Exercise prompt —
Convert the entries that start with the line containing "Given: Expand the" and go on through the line containing "click(124, 253)" into a JSON list of strings, one string per line, leaving out blank lines. Include both of those lines and no others.

— START OF Supplied records —

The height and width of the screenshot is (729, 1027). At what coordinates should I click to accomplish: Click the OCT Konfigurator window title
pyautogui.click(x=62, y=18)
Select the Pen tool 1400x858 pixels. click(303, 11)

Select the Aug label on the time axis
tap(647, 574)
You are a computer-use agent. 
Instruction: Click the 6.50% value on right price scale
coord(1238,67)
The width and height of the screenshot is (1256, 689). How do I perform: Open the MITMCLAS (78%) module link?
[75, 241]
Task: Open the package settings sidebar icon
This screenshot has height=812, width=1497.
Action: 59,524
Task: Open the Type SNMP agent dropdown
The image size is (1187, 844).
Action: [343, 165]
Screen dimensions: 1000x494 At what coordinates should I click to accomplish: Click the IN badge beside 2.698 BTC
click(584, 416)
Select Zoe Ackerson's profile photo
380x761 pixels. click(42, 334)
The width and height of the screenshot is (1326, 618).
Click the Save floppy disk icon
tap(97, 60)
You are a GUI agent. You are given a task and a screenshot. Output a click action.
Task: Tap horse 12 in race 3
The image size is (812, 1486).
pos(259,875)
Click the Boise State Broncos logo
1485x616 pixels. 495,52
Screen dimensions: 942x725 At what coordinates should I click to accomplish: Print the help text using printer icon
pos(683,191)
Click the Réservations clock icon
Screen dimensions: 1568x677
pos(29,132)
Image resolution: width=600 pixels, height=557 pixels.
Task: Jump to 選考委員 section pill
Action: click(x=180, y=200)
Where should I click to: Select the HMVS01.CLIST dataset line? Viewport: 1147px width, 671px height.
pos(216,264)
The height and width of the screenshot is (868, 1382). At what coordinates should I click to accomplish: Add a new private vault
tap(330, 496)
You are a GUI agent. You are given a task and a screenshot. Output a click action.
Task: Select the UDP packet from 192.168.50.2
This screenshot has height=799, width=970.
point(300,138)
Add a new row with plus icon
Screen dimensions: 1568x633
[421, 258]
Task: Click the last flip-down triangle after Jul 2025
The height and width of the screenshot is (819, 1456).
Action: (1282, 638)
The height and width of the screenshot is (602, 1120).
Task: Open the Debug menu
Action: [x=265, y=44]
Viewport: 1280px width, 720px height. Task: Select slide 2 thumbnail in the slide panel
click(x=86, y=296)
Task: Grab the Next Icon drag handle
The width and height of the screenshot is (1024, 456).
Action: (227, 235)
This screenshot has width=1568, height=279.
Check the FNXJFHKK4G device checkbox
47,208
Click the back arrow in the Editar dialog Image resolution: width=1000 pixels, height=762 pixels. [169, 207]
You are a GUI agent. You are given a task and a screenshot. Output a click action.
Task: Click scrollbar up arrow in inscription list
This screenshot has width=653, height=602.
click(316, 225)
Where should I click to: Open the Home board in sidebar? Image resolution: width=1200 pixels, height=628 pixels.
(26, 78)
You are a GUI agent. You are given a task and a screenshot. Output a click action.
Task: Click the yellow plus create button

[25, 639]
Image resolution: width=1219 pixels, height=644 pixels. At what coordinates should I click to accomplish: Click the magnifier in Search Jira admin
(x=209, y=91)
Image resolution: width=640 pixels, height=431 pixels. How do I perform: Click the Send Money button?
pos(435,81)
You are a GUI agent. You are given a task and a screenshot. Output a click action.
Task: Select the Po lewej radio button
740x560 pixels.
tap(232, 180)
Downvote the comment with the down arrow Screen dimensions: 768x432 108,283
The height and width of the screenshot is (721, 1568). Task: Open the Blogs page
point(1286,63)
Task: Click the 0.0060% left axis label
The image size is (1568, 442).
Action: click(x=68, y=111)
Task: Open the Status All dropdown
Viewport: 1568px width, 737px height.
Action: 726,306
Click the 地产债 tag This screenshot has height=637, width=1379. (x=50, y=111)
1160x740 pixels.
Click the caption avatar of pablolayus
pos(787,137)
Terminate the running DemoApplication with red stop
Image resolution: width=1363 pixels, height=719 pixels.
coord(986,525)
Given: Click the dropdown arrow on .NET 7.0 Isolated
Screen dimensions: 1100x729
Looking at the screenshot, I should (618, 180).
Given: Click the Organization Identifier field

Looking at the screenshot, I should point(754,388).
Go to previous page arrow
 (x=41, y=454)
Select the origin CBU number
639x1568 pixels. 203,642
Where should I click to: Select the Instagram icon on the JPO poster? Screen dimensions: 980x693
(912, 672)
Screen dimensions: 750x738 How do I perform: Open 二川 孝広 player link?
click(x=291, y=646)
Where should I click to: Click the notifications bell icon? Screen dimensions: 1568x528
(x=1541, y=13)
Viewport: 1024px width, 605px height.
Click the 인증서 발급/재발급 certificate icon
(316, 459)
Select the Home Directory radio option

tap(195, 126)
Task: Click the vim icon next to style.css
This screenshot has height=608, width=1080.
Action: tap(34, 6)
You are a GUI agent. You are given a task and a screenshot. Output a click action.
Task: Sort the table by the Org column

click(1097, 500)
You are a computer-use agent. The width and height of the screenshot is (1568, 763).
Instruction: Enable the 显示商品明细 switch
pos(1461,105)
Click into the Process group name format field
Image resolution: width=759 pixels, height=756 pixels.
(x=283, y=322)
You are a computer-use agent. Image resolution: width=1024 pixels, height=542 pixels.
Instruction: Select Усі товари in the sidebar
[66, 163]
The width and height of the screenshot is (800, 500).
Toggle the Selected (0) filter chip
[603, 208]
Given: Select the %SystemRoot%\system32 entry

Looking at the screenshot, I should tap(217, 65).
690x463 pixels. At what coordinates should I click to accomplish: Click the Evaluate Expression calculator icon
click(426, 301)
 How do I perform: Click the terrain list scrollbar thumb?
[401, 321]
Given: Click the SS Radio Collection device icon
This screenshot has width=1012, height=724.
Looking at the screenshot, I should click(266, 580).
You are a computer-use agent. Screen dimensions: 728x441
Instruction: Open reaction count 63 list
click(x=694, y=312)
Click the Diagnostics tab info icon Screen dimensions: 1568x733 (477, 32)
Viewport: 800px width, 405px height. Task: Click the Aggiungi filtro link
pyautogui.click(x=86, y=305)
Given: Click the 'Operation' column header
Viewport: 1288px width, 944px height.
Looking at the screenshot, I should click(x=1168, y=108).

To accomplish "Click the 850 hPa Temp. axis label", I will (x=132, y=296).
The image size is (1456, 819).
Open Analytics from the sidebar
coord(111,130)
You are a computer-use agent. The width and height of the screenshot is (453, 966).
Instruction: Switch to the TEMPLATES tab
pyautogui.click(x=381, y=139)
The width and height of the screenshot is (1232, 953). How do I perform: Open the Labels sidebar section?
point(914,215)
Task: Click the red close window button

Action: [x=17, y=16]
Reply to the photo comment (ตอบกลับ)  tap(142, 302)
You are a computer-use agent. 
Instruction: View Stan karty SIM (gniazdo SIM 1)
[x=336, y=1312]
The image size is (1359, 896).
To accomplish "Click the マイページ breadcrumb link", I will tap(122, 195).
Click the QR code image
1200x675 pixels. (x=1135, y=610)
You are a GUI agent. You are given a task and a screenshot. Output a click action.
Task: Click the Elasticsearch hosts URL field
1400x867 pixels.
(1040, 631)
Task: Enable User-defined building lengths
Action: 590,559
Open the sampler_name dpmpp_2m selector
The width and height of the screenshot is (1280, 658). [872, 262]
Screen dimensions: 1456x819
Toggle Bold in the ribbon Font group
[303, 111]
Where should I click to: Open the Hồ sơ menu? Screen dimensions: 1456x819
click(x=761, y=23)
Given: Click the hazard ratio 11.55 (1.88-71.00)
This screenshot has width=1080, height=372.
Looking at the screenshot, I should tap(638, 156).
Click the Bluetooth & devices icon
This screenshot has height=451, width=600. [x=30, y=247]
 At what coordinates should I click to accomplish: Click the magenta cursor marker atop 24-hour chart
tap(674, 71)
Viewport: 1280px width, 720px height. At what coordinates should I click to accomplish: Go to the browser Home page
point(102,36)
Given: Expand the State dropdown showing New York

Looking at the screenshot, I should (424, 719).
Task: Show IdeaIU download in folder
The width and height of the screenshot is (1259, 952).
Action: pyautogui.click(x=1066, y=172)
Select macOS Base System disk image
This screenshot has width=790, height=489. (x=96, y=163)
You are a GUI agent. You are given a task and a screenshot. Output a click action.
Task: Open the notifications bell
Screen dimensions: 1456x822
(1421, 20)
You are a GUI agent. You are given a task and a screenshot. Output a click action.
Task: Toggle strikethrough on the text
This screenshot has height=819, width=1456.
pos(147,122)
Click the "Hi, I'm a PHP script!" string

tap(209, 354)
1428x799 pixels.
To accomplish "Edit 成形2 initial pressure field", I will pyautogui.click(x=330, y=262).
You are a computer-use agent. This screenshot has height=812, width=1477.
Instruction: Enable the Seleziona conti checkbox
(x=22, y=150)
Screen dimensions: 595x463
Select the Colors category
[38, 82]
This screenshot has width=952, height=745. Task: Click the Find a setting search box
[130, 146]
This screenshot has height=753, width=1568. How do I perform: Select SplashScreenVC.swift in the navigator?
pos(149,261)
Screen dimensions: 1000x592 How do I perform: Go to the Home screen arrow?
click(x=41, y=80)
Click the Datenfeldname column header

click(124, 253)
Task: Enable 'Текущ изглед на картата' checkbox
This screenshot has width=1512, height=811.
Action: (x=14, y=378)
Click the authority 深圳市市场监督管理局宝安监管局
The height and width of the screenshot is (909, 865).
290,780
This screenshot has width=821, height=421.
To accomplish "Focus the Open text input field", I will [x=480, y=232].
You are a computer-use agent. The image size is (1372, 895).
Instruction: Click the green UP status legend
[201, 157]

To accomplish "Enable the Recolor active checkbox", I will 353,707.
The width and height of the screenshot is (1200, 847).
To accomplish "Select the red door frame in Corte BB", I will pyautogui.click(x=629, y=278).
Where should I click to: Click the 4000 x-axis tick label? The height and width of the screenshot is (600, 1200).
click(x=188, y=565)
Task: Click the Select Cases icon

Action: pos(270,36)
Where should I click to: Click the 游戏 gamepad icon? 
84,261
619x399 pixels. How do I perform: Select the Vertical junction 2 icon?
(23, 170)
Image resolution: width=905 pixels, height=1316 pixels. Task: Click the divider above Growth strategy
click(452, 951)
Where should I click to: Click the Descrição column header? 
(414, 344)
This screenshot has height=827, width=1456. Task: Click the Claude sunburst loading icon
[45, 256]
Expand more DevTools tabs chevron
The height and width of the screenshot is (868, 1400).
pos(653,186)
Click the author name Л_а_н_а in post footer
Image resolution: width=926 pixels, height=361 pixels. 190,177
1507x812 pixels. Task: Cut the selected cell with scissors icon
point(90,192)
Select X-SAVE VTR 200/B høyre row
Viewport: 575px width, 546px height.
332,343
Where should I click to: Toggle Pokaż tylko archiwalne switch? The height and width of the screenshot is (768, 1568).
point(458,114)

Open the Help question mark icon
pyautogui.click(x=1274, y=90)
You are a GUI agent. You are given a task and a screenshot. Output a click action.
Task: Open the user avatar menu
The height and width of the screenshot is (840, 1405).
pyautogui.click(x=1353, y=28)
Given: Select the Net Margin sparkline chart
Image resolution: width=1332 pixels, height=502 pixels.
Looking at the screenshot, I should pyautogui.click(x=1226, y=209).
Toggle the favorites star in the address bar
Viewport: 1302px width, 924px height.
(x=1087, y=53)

— END OF Supplied records —

Written solution —
[
  "Given: Expand the State dropdown showing New York",
  "Looking at the screenshot, I should (424, 719).",
  "Task: Show IdeaIU download in folder",
  "The width and height of the screenshot is (1259, 952).",
  "Action: pyautogui.click(x=1066, y=172)",
  "Select macOS Base System disk image",
  "This screenshot has width=790, height=489. (x=96, y=163)",
  "You are a GUI agent. You are given a task and a screenshot. Output a click action.",
  "Task: Open the notifications bell",
  "Screen dimensions: 1456x822",
  "(1421, 20)",
  "You are a GUI agent. You are given a task and a screenshot. Output a click action.",
  "Task: Toggle strikethrough on the text",
  "This screenshot has height=819, width=1456.",
  "pos(147,122)",
  "Click the \"Hi, I'm a PHP script!\" string",
  "tap(209, 354)",
  "1428x799 pixels.",
  "To accomplish \"Edit 成形2 initial pressure field\", I will pyautogui.click(x=330, y=262).",
  "You are a computer-use agent. This screenshot has height=812, width=1477.",
  "Instruction: Enable the Seleziona conti checkbox",
  "(x=22, y=150)",
  "Screen dimensions: 595x463",
  "Select the Colors category",
  "[38, 82]",
  "This screenshot has width=952, height=745. Task: Click the Find a setting search box",
  "[130, 146]",
  "This screenshot has height=753, width=1568. How do I perform: Select SplashScreenVC.swift in the navigator?",
  "pos(149,261)",
  "Screen dimensions: 1000x592 How do I perform: Go to the Home screen arrow?",
  "click(x=41, y=80)",
  "Click the Datenfeldname column header",
  "click(124, 253)"
]